WHAT THIS TASK INVOLVES: In the listing below, a line holding "Task: Click تصدير" and a line holding "You are a computer-use agent. This" mark the range. Retype both exactly, with all lines between them.

EXERCISE INPUTS:
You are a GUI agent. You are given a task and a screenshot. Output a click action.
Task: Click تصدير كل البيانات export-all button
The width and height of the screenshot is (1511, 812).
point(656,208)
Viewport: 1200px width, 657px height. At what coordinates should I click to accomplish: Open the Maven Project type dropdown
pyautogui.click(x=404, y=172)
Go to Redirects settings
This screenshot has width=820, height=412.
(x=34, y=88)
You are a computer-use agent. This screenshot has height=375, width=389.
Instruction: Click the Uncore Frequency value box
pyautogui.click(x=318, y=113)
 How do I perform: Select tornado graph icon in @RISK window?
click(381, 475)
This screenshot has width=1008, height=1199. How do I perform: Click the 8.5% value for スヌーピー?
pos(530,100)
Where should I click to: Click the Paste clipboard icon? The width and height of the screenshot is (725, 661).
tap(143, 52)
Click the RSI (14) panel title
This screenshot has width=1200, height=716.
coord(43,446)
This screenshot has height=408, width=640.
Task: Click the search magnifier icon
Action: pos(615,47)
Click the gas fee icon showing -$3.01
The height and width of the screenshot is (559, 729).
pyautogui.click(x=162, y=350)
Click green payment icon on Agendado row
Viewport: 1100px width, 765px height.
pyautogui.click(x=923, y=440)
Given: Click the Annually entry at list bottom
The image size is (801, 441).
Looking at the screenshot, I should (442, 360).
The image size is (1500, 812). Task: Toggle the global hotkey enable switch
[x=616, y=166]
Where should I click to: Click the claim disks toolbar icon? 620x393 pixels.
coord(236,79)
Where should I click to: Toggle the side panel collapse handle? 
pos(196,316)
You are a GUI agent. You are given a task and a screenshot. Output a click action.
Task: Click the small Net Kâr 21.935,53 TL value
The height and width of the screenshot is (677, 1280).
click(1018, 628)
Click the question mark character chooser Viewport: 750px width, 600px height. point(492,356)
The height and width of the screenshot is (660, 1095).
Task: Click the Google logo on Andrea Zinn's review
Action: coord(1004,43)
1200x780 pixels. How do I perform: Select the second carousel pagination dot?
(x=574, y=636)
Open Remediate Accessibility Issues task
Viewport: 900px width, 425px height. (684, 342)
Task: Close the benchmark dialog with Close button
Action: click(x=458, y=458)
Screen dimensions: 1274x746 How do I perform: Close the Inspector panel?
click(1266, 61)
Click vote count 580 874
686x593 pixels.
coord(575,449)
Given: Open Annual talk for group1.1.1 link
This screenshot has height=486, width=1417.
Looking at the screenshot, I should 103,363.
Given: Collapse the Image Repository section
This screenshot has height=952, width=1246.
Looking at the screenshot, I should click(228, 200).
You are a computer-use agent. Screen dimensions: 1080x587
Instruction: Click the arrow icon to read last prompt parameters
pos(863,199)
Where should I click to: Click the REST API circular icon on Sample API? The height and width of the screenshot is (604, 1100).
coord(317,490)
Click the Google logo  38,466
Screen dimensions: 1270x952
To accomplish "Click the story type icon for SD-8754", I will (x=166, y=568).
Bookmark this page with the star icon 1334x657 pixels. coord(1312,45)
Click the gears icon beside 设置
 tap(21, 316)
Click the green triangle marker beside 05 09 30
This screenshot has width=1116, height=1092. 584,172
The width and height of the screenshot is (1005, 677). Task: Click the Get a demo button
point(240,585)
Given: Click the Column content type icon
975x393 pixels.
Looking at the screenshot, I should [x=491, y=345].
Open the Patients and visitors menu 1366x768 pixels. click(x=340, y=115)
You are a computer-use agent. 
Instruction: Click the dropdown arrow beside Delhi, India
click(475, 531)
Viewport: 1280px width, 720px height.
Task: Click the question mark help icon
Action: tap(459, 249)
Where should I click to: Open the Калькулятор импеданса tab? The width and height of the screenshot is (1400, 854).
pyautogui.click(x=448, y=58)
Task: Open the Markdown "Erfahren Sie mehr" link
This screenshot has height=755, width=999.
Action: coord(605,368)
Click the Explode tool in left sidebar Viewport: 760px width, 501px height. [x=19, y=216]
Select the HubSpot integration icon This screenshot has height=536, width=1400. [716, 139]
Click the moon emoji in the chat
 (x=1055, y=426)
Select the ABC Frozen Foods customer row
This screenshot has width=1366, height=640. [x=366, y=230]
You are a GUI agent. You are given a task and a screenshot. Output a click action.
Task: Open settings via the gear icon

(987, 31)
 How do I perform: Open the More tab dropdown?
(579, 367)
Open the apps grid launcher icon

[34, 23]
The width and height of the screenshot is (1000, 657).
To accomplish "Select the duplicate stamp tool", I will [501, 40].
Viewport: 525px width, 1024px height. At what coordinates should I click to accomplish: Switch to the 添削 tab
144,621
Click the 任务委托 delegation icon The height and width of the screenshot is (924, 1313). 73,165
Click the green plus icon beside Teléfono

WRITTEN SOLUTION:
Task: Click تصدير كل البيانات export-all button
The width and height of the screenshot is (1511, 812).
point(656,208)
Viewport: 1200px width, 657px height. At what coordinates should I click to accomplish: Open the Maven Project type dropdown
pyautogui.click(x=404, y=172)
Go to Redirects settings
This screenshot has width=820, height=412.
(x=34, y=88)
You are a computer-use agent. This screenshot has height=375, width=389.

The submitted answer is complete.